** WORK INSTRUCTIONS **
Provide an exact repetition of every entry, with no word altered.

(Stored items)
=======

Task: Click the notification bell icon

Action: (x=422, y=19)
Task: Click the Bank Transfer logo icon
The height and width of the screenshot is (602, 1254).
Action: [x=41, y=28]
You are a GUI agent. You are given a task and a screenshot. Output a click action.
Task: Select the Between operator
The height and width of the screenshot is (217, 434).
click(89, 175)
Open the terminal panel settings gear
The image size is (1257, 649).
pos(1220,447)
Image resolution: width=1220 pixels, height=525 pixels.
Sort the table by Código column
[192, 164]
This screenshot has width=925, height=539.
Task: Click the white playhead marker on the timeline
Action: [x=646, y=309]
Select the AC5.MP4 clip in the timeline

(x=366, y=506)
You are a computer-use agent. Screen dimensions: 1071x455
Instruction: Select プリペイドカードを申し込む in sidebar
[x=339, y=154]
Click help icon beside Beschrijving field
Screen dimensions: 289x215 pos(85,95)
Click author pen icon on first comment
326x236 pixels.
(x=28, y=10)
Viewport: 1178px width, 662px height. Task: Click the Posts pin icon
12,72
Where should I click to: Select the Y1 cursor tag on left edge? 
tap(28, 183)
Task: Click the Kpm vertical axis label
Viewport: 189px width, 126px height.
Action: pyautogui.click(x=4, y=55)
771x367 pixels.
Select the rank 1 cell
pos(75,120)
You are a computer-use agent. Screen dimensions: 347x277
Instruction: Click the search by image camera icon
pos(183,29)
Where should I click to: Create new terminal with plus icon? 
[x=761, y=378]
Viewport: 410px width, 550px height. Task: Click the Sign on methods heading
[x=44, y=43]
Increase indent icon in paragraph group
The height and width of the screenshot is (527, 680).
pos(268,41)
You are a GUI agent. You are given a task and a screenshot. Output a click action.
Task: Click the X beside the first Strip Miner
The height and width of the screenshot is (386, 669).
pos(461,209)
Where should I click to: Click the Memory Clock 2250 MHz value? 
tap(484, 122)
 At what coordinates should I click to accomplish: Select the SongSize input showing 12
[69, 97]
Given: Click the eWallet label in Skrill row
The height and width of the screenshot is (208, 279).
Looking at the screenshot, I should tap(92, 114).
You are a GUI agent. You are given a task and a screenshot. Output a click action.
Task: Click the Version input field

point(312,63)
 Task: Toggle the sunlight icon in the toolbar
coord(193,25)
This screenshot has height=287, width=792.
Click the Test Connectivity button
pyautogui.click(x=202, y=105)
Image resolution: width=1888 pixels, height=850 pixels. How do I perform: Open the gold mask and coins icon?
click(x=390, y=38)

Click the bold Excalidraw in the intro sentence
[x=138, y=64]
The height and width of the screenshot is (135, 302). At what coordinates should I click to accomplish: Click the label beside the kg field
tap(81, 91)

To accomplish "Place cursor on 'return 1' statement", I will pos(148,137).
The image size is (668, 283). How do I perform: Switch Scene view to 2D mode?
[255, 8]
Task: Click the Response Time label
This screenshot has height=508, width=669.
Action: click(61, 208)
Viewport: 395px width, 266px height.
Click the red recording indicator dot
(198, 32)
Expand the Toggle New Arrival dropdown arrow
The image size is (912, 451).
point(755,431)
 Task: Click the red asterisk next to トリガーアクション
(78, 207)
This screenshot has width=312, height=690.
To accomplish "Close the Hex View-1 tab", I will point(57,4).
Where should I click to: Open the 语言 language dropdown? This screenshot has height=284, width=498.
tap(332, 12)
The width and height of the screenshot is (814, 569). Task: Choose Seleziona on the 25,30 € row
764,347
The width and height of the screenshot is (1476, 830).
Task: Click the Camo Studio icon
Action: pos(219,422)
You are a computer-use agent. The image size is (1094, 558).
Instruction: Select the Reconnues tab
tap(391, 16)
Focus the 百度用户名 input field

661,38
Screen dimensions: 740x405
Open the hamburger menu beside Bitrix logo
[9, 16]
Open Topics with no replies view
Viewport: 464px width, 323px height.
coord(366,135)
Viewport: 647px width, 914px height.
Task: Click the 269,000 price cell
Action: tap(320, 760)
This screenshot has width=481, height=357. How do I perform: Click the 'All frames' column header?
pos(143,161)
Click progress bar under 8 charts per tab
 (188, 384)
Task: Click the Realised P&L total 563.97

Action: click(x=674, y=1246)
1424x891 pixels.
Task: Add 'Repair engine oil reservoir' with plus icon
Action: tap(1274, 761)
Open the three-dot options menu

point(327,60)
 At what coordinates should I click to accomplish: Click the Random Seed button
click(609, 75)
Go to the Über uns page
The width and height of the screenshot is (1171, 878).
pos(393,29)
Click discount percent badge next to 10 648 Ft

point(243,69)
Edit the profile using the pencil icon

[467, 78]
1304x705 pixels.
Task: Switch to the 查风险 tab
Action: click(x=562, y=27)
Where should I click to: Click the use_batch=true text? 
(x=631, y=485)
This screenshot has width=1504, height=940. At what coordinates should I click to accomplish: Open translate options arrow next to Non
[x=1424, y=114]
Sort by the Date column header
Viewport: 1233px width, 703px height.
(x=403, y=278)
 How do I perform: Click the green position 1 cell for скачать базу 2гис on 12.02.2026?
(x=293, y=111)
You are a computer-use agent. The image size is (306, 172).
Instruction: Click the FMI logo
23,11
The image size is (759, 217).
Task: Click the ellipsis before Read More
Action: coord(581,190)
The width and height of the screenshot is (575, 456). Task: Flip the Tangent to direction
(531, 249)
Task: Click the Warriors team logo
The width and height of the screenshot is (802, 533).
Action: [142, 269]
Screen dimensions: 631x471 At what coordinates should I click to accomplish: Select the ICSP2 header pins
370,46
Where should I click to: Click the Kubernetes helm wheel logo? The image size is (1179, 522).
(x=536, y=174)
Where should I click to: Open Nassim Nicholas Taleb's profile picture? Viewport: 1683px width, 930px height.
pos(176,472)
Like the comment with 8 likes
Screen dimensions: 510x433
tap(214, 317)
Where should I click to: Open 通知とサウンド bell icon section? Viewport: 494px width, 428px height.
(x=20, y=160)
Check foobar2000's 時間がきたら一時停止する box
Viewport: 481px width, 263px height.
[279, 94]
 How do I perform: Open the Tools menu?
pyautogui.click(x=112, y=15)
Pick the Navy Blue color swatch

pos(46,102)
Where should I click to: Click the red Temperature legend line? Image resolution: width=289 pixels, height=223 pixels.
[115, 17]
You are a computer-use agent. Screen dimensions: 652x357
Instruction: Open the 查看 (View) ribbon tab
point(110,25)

=======

** EXERCISE OUTPUT **
Task: Click the notification bell icon

Action: (x=422, y=19)
Task: Click the Bank Transfer logo icon
The height and width of the screenshot is (602, 1254).
Action: [x=41, y=28]
You are a GUI agent. You are given a task and a screenshot. Output a click action.
Task: Select the Between operator
The height and width of the screenshot is (217, 434).
click(89, 175)
Open the terminal panel settings gear
The image size is (1257, 649).
pos(1220,447)
Image resolution: width=1220 pixels, height=525 pixels.
Sort the table by Código column
[192, 164]
This screenshot has width=925, height=539.
Task: Click the white playhead marker on the timeline
Action: [x=646, y=309]
Select the AC5.MP4 clip in the timeline

(x=366, y=506)
You are a computer-use agent. Screen dimensions: 1071x455
Instruction: Select プリペイドカードを申し込む in sidebar
[x=339, y=154]
Click help icon beside Beschrijving field
Screen dimensions: 289x215 pos(85,95)
Click author pen icon on first comment
326x236 pixels.
(x=28, y=10)
Viewport: 1178px width, 662px height. Task: Click the Posts pin icon
12,72
Where should I click to: Select the Y1 cursor tag on left edge? 
tap(28, 183)
Task: Click the Kpm vertical axis label
Viewport: 189px width, 126px height.
Action: pyautogui.click(x=4, y=55)
771x367 pixels.
Select the rank 1 cell
pos(75,120)
You are a computer-use agent. Screen dimensions: 347x277
Instruction: Click the search by image camera icon
pos(183,29)
Where should I click to: Create new terminal with plus icon? 
[x=761, y=378]
Viewport: 410px width, 550px height. Task: Click the Sign on methods heading
[x=44, y=43]
Increase indent icon in paragraph group
The height and width of the screenshot is (527, 680).
pos(268,41)
You are a GUI agent. You are given a task and a screenshot. Output a click action.
Task: Click the X beside the first Strip Miner
The height and width of the screenshot is (386, 669).
pos(461,209)
Where should I click to: Click the Memory Clock 2250 MHz value? 
tap(484, 122)
 At what coordinates should I click to accomplish: Select the SongSize input showing 12
[69, 97]
Given: Click the eWallet label in Skrill row
The height and width of the screenshot is (208, 279).
Looking at the screenshot, I should tap(92, 114).
You are a GUI agent. You are given a task and a screenshot. Output a click action.
Task: Click the Version input field

point(312,63)
 Task: Toggle the sunlight icon in the toolbar
coord(193,25)
This screenshot has height=287, width=792.
Click the Test Connectivity button
pyautogui.click(x=202, y=105)
Image resolution: width=1888 pixels, height=850 pixels. How do I perform: Open the gold mask and coins icon?
click(x=390, y=38)

Click the bold Excalidraw in the intro sentence
[x=138, y=64]
The height and width of the screenshot is (135, 302). At what coordinates should I click to accomplish: Click the label beside the kg field
tap(81, 91)

To accomplish "Place cursor on 'return 1' statement", I will pos(148,137).
The image size is (668, 283). How do I perform: Switch Scene view to 2D mode?
[255, 8]
Task: Click the Response Time label
This screenshot has height=508, width=669.
Action: click(61, 208)
Viewport: 395px width, 266px height.
Click the red recording indicator dot
(198, 32)
Expand the Toggle New Arrival dropdown arrow
The image size is (912, 451).
point(755,431)
 Task: Click the red asterisk next to トリガーアクション
(78, 207)
This screenshot has width=312, height=690.
To accomplish "Close the Hex View-1 tab", I will point(57,4).
Where should I click to: Open the 语言 language dropdown? This screenshot has height=284, width=498.
tap(332, 12)
The width and height of the screenshot is (814, 569). Task: Choose Seleziona on the 25,30 € row
764,347
The width and height of the screenshot is (1476, 830).
Task: Click the Camo Studio icon
Action: pos(219,422)
You are a computer-use agent. The image size is (1094, 558).
Instruction: Select the Reconnues tab
tap(391, 16)
Focus the 百度用户名 input field

661,38
Screen dimensions: 740x405
Open the hamburger menu beside Bitrix logo
[9, 16]
Open Topics with no replies view
Viewport: 464px width, 323px height.
coord(366,135)
Viewport: 647px width, 914px height.
Task: Click the 269,000 price cell
Action: tap(320, 760)
This screenshot has width=481, height=357. How do I perform: Click the 'All frames' column header?
pos(143,161)
Click progress bar under 8 charts per tab
 (188, 384)
Task: Click the Realised P&L total 563.97

Action: click(x=674, y=1246)
1424x891 pixels.
Task: Add 'Repair engine oil reservoir' with plus icon
Action: tap(1274, 761)
Open the three-dot options menu

point(327,60)
 At what coordinates should I click to accomplish: Click the Random Seed button
click(609, 75)
Go to the Über uns page
The width and height of the screenshot is (1171, 878).
pos(393,29)
Click discount percent badge next to 10 648 Ft

point(243,69)
Edit the profile using the pencil icon

[467, 78]
1304x705 pixels.
Task: Switch to the 查风险 tab
Action: click(x=562, y=27)
Where should I click to: Click the use_batch=true text? 
(x=631, y=485)
This screenshot has width=1504, height=940. At what coordinates should I click to accomplish: Open translate options arrow next to Non
[x=1424, y=114]
Sort by the Date column header
Viewport: 1233px width, 703px height.
(x=403, y=278)
 How do I perform: Click the green position 1 cell for скачать базу 2гис on 12.02.2026?
(x=293, y=111)
You are a computer-use agent. The image size is (306, 172).
Instruction: Click the FMI logo
23,11
The image size is (759, 217).
Task: Click the ellipsis before Read More
Action: coord(581,190)
The width and height of the screenshot is (575, 456). Task: Flip the Tangent to direction
(531, 249)
Task: Click the Warriors team logo
The width and height of the screenshot is (802, 533).
Action: [142, 269]
Screen dimensions: 631x471 At what coordinates should I click to accomplish: Select the ICSP2 header pins
370,46
Where should I click to: Click the Kubernetes helm wheel logo? The image size is (1179, 522).
(x=536, y=174)
Where should I click to: Open Nassim Nicholas Taleb's profile picture? Viewport: 1683px width, 930px height.
pos(176,472)
Like the comment with 8 likes
Screen dimensions: 510x433
tap(214, 317)
Where should I click to: Open 通知とサウンド bell icon section? Viewport: 494px width, 428px height.
(x=20, y=160)
Check foobar2000's 時間がきたら一時停止する box
Viewport: 481px width, 263px height.
[279, 94]
 How do I perform: Open the Tools menu?
pyautogui.click(x=112, y=15)
Pick the Navy Blue color swatch

pos(46,102)
Where should I click to: Click the red Temperature legend line? Image resolution: width=289 pixels, height=223 pixels.
[115, 17]
You are a computer-use agent. Screen dimensions: 652x357
Instruction: Open the 查看 (View) ribbon tab
point(110,25)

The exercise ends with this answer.